Radio Consciencia is On the Air!

Workers in Immokalee, Florida launch a radio station that carries news shows in indigenous languages such as Zapotec and Quiche.

BY STEVE PIERCE
December 14th, 2003

IMMOKALEE -- Several weeks ago, on a (mostly) balmy winter weekend in southwestern Florida, scores of community media activists from around the country descended on the small farming town of Immokalee to build a radio station. Not just any radio station -- a radio station owned and operated by farm workers.

Almost everywhere in the United States, radio is a medium obsessed with delivering ears to advertisers (or underwriters). This story is not about radio as we have come to know it.
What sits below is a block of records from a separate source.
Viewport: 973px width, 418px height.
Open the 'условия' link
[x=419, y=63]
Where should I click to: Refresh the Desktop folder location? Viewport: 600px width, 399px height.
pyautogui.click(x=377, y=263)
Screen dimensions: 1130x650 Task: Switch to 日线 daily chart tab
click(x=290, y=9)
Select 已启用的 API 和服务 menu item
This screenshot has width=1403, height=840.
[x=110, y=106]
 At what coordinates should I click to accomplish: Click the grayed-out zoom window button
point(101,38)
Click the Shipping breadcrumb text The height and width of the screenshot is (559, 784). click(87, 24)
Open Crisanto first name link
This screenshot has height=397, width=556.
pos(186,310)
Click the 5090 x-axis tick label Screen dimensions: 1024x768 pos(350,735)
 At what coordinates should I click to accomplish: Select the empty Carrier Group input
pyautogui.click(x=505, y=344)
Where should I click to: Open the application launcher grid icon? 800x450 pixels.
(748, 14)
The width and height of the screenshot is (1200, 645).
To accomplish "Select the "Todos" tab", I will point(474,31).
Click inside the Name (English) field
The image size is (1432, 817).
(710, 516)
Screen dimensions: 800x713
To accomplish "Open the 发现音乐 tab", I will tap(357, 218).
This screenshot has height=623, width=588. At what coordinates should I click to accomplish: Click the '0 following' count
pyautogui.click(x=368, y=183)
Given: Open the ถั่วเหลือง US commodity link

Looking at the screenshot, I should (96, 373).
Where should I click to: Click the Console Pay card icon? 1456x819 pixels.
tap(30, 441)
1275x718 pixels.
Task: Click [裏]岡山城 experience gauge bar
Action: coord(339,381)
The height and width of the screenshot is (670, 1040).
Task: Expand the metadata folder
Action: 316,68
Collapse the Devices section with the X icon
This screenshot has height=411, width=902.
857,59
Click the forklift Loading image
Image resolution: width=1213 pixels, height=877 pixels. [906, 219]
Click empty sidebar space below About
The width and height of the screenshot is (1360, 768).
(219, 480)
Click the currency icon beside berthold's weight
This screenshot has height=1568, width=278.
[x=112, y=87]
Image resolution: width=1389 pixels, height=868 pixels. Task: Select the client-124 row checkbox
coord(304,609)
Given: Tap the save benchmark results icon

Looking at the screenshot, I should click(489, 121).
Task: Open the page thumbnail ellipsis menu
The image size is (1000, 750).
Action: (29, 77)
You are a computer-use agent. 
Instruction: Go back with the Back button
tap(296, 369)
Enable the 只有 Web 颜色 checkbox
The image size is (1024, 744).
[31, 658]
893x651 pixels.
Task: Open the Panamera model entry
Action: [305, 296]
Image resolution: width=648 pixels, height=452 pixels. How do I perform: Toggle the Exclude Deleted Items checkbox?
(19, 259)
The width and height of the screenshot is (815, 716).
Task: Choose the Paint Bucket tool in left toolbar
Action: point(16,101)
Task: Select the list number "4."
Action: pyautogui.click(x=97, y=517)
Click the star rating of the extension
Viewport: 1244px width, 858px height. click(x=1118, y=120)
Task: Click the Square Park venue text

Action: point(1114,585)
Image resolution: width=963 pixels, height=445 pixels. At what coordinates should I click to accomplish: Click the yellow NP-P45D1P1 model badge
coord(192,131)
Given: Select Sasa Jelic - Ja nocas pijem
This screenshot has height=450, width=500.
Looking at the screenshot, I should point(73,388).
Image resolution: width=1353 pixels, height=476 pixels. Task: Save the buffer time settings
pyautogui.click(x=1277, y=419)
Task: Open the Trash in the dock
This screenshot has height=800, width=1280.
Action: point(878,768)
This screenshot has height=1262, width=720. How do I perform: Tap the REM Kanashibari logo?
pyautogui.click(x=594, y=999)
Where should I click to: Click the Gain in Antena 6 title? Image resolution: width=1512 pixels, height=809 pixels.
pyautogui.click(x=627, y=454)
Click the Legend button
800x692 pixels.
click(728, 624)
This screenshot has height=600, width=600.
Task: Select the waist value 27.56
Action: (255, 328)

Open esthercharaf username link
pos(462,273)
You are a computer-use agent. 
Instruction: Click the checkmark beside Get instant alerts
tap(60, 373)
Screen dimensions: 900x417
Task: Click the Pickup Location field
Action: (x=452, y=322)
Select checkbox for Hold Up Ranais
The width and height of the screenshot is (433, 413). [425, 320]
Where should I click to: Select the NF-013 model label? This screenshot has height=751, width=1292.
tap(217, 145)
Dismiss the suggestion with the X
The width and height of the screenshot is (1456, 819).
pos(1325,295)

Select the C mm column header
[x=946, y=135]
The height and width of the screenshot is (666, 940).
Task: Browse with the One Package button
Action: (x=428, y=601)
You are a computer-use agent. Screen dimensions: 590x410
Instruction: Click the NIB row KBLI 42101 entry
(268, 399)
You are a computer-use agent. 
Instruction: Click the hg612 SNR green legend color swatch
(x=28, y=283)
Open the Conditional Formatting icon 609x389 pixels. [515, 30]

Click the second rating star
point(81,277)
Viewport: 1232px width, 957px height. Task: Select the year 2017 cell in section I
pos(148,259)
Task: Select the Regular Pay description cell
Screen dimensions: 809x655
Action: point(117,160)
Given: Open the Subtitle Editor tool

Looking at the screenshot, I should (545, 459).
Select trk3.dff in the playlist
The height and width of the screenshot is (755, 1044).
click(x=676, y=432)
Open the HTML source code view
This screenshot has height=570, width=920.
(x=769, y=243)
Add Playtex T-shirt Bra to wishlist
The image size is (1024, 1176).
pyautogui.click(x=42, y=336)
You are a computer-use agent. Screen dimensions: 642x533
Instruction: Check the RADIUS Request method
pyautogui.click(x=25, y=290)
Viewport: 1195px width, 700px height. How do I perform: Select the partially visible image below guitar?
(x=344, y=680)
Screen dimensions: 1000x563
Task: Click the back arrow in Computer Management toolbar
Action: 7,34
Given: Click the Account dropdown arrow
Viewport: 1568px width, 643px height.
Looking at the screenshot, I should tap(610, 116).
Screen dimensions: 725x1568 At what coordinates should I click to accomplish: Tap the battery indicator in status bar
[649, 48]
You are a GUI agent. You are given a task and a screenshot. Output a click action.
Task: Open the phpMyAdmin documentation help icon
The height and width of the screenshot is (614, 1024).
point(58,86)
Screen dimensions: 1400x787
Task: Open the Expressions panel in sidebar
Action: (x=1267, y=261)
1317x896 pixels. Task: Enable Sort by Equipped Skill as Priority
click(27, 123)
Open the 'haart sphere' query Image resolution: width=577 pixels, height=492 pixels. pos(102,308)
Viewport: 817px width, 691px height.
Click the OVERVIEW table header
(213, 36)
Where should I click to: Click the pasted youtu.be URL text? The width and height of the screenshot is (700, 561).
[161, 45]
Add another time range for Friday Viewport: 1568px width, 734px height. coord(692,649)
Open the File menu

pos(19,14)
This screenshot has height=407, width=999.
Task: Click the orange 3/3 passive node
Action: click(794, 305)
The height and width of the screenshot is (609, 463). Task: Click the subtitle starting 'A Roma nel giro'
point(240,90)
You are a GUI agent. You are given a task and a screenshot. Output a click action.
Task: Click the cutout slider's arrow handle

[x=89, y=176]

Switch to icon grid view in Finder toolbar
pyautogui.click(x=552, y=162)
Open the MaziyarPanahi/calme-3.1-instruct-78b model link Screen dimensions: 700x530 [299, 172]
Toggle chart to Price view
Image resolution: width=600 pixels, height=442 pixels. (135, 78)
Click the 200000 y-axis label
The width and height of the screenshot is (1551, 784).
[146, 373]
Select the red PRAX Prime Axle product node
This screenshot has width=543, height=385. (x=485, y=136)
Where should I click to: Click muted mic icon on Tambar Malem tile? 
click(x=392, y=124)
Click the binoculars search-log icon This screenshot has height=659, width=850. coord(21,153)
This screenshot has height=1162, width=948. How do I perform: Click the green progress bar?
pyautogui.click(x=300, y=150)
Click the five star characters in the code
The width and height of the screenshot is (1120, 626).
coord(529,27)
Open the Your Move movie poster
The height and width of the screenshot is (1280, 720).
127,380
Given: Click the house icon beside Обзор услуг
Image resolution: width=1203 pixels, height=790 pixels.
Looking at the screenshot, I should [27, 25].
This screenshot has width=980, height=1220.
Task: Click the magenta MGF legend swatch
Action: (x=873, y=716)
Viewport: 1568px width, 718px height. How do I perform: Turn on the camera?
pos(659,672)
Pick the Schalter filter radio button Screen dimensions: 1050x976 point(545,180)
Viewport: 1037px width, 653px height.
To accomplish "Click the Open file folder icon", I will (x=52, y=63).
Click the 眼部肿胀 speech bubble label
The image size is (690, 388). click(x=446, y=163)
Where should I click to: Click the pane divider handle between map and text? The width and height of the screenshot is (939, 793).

It is about a station devoted to educating and organizing farm workers.

It's peak growing season in Immokalee, Florida right now. Every day, workers assemble before dawn at the labor pool downtown -- ready to hire themselves out to the crew bosses who provide contract labor to the major growers. If they work hard all day, picking tomatoes at the rate of $.40 per basket, theyĆ­ll make about $50 -- and will have handled two tons of produce each. They are being paid about what they made in 1980.

A quick stroll through the compact downtown reveals Immokalee's political economy. Most of the businesses are there to service a migrant farm worker community. You can wire money to Mexico, Haiti, El Salvador, Guatemala, Honduras. You can find an immigration lawyer. And you can get a bail bond. Not much else.

The storefront signs bear silent testimony to a dream to earn some money and send it home. The reality is somewhat different. With low wages and high expenses (a bed in a shared room in a dingy trailer runs $200 a month or more), farm workers in Immokalee make barely enough to survive.

Changing this situation is tough. Most of the workers don't speak English, and the immigration status for many of them is shaky. They're hesitant to speak out -- even in the face of modern-day slavery conditions that made the front page of the Miami Herald as recently as last month.

That's where the new radio station fits in. The plan is to broadcast in Spanish, Creole, and various indigenous languages -- no English. The goal is to provide a channel of communication to bring a disparate workforce together to work for change.

The effort to organize workers in Immokalee is the local component of a two pronged strategy: the other is to bring the struggle to the outside world.

Even with snow piling up outside grocery stores across the Northeast, shoppers expect to find ripe, red tomatoes inside -- at a good price. Few consumers trouble themselves with the details of how this minor miracle takes place on a daily basis.

The Coalition of Immokalee Workers wants us to know. This Florida-based group of immigrant farm workers from Mexico, Central America and the Caribbean has been organizing since 1993 to raise the standard of living for people on the bottom rung of the food production chain -- the pickers.

Two years ago the Coalition of Immokalee Workers approached Yum! Brands, a purveyor of fast food around the world, for guarantees of basic human rights and a $.01 per pound wage increase for tomato pickers -- to no avail. In response, the CIW initiated a boycott of their Taco Bell restaurant chain, one of the largest purchasers of tomatoes in the United States. More than a dozen colleges have thrown Taco Bell franchises off campus as interfaith endorsements of the boycott mount. (Check http://www.ciw-online.org for more information on the CIW and their Taco Bell boycott, and a moving photo essay on working conditions in the tomato fields.)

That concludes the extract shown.